▸ WRITTEN INSTRUCTION
Reproduce the records verbatim, starting at their first line and ending after the line that contains "point(243,43)", with both of those lines included. Omit the pictures from your answer.

▸ RECORDS FOR THIS EXERCISE
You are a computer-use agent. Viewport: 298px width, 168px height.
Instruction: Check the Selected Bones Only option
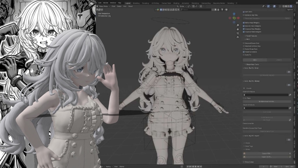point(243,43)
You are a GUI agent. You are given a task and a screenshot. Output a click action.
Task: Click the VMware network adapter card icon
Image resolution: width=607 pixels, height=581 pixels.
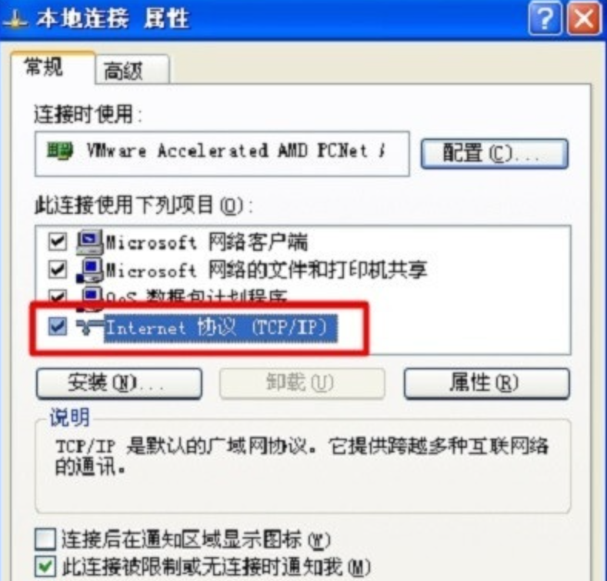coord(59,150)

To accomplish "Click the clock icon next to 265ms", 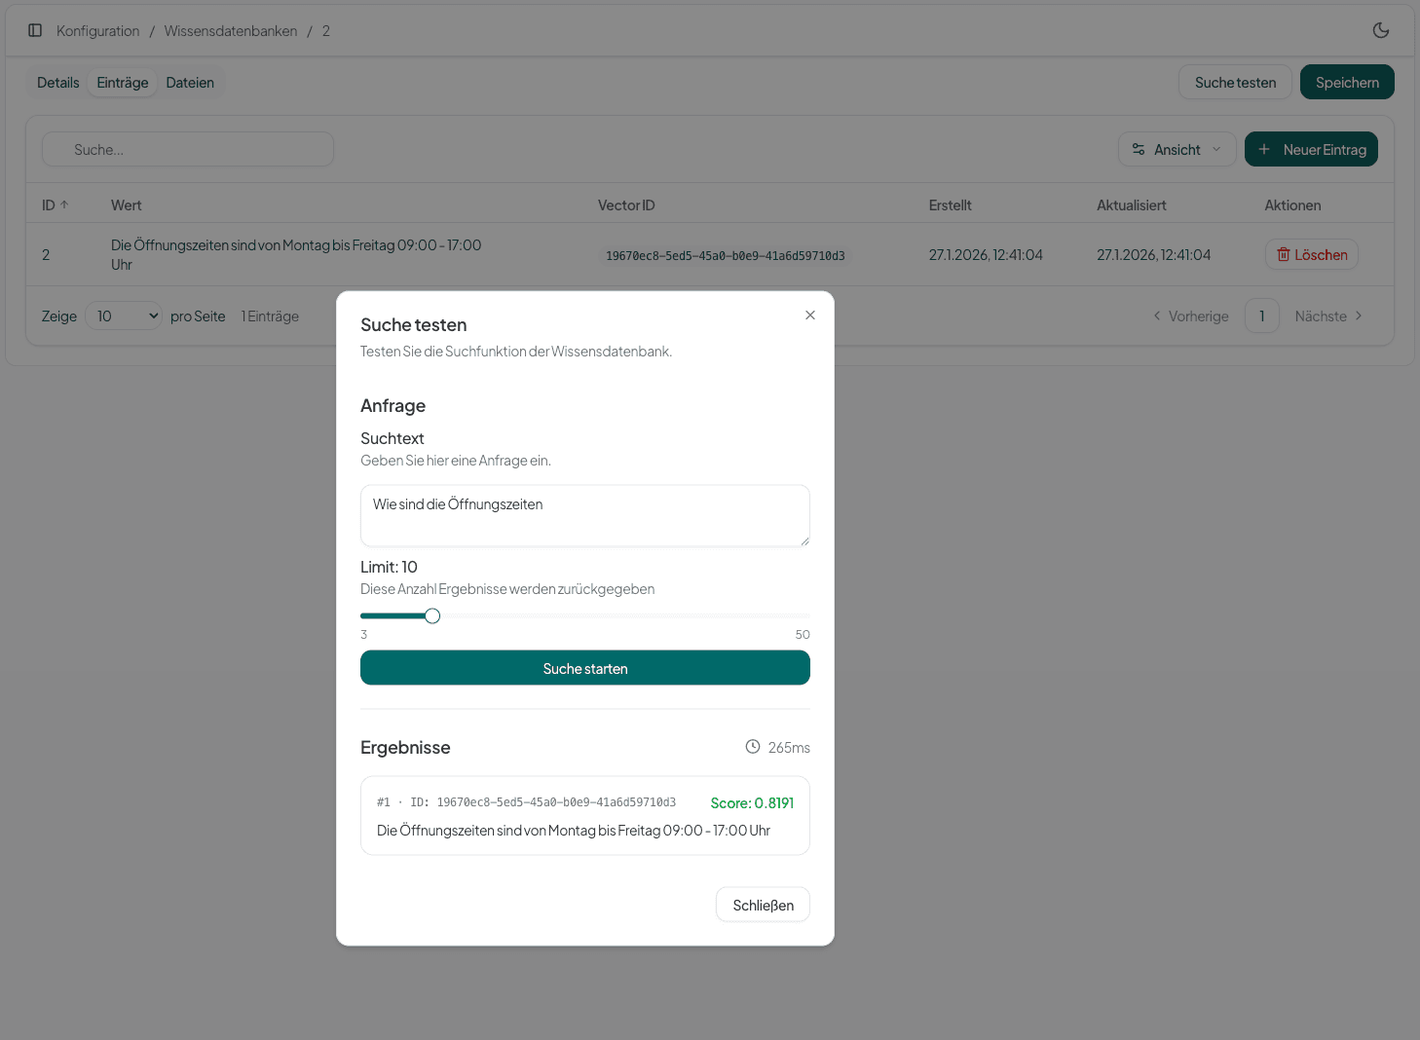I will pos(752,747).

▸ WRITTEN RESPONSE
You are a computer-use agent. Viewport: 298px width, 168px height.
Instruction: Check the Selected Bones Only option
point(243,43)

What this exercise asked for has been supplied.